Writing
I am currently a freelance writer, and my work appears regularly on O'Reilly Radar, KQED's MindShift, and Inside Higher Ed. I've also written for ReadWriteWeb, The Huffington Post, and Edutopia. My writing focuses on education technologies, digital literature and archives, open source technologies, and open data. Sample post: "How the Library of Congress is Building the Twitter Archive."
I founded my education technology blog Hack Education several years ago, believing there was a dearth of smart coverage of ed-tech. Hack Education is a mixture of news, analysis, and rants. Sample post: "The Wrath Against Khan: Why Some Educators Are Questioning Khan Academy."
I've been a blogger on-and-off for the past eight years. Here's the post that started it all: "The personal gets political."
Once upon a time, I wrote essays not blog posts. Here's a sampling:
- “Can’t See the Forest for Her Tree" – Activism, Celebrity & Julia ‘Butterfly’ Hill: This article examines the activism and the biography of celebrated treesitter Julia “Butterfly” Hill and compares her performance and her personal narrative to other treesitters and others within the radical environmental movement.

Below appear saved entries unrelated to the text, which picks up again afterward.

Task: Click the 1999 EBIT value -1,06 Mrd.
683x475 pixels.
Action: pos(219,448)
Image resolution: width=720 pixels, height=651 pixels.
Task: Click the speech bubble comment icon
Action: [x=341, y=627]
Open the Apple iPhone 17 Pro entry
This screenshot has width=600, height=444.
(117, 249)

- Defamiliarizing Surveillance: Using Bertolt Brecht's idea of Verfremdungseffekt, this paper analyzes the work of the Surveillance Camera Players, an activist group that challenges the prevalence of surveillance technology by staging public performances in front of cameras.

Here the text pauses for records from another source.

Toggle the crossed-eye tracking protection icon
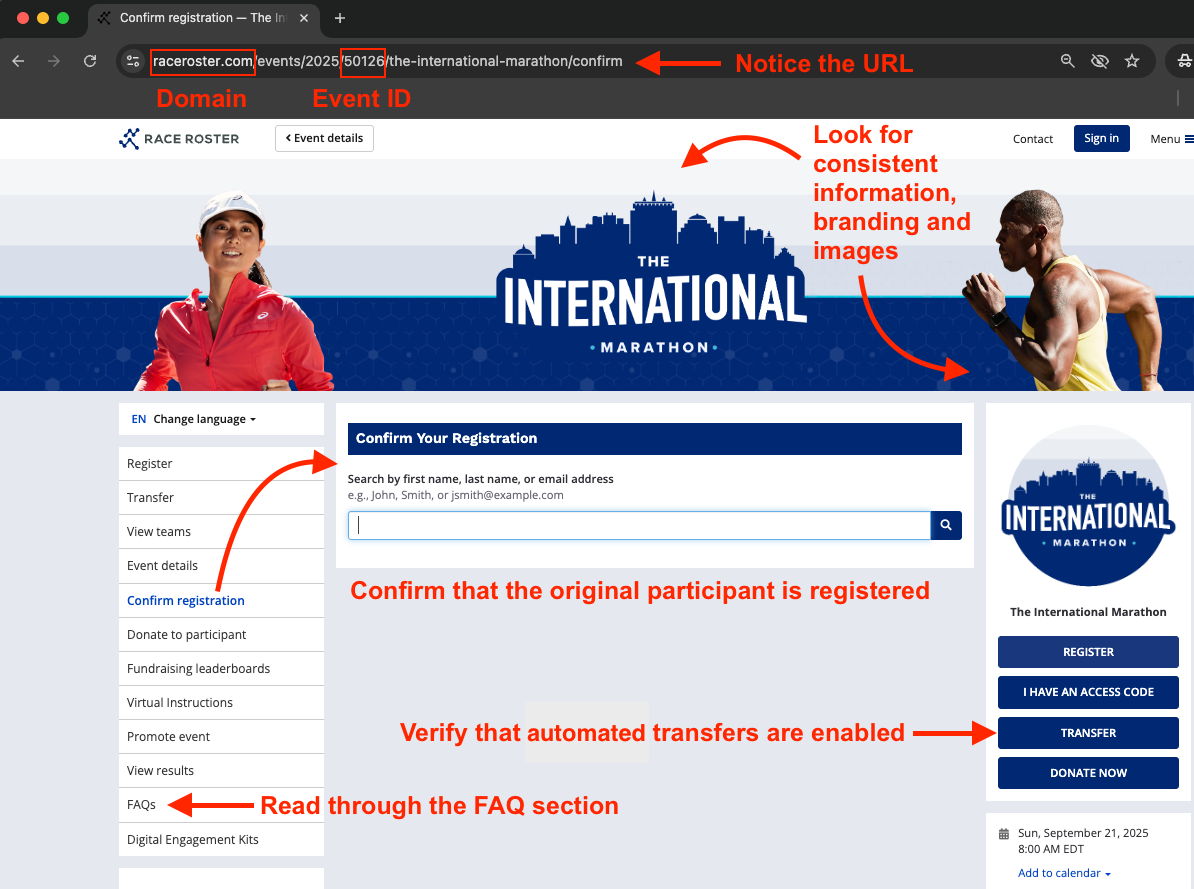This screenshot has width=1194, height=889. click(1100, 61)
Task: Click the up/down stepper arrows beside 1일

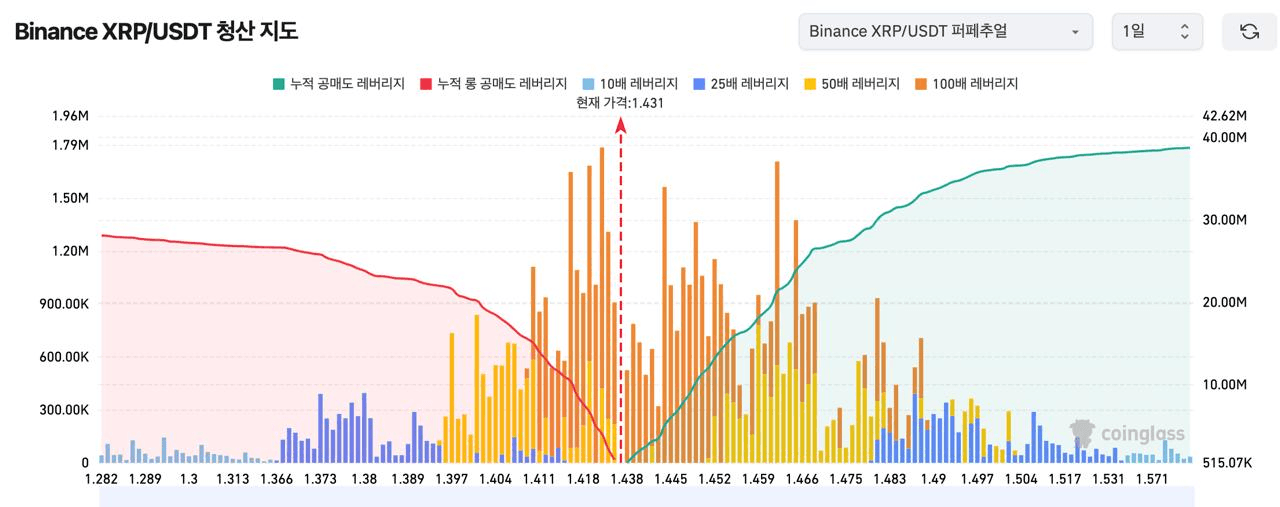Action: [1185, 31]
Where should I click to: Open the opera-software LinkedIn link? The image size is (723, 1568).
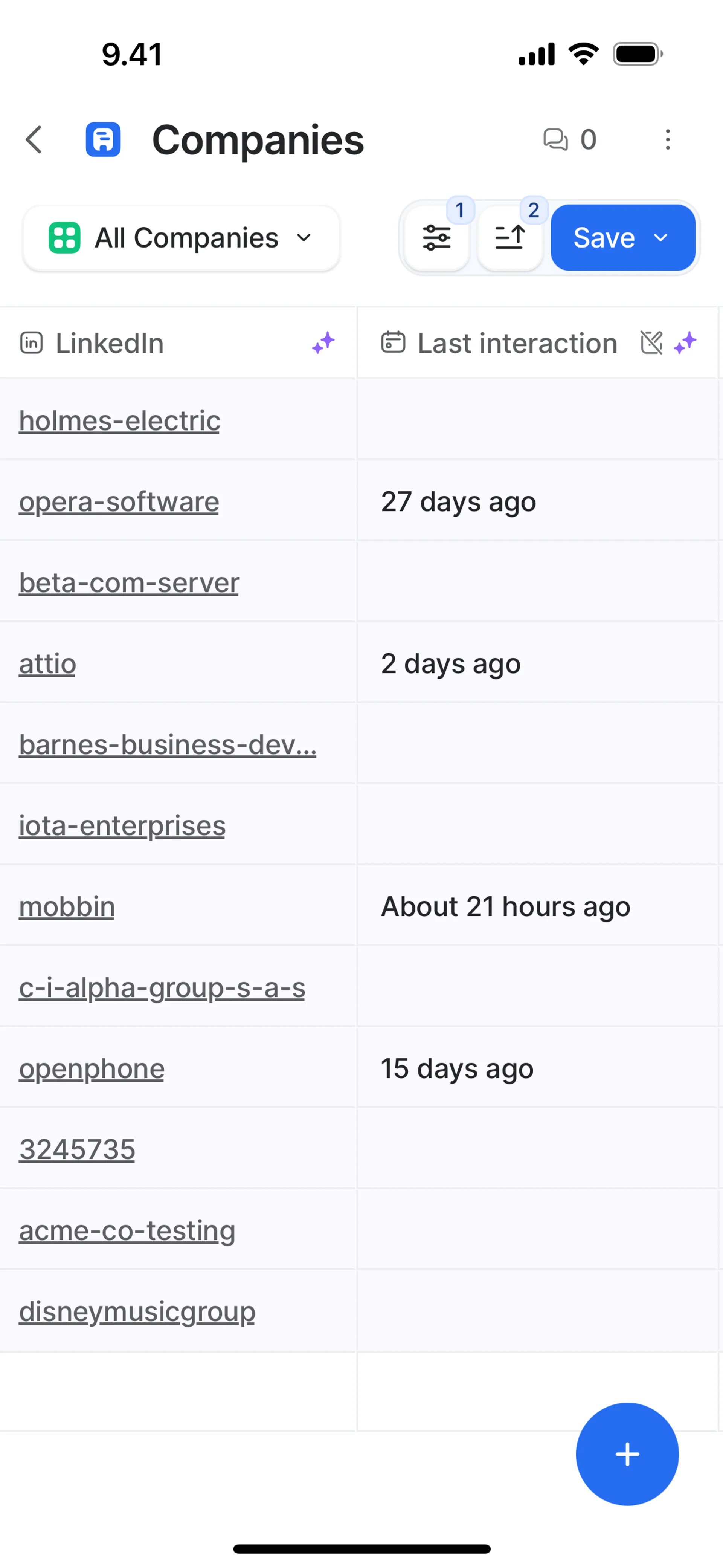[x=119, y=501]

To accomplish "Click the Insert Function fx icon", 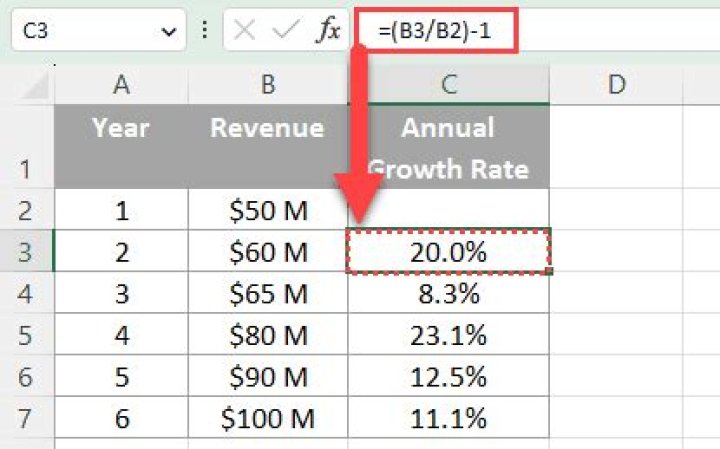I will [328, 31].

- Pagans and Pioneers: Celebrating the Summer Solstice in Casper, Wyoming: This essay traces the history of the Summer Solstice celebration at Crimson Dawn on Casper, Wyoming.
- Political Pranks: Performing Anarchist Humor: This essay examines the use of pranks and comedy by some anarchist activists and argues that their "riotous" actions might undermine the prevailing notion of anarchist-as-terrorist.
- "We Can Lick the Upper Crust": Pies as Political Pranks: This essay looks at the history of political pie-throwing and examines the tactic as a political prank, an act meant to invoke laughter and invert power relations.
- “Whose Streets? Our Streets! Whose World? Our World!" — Narratives & Negotiation after the WTO: This article surveys some of the narratives participants returning home from the WTO Protests in Seattle told and examines how these narratives tried to counteract the story that the mainstream media told about the events.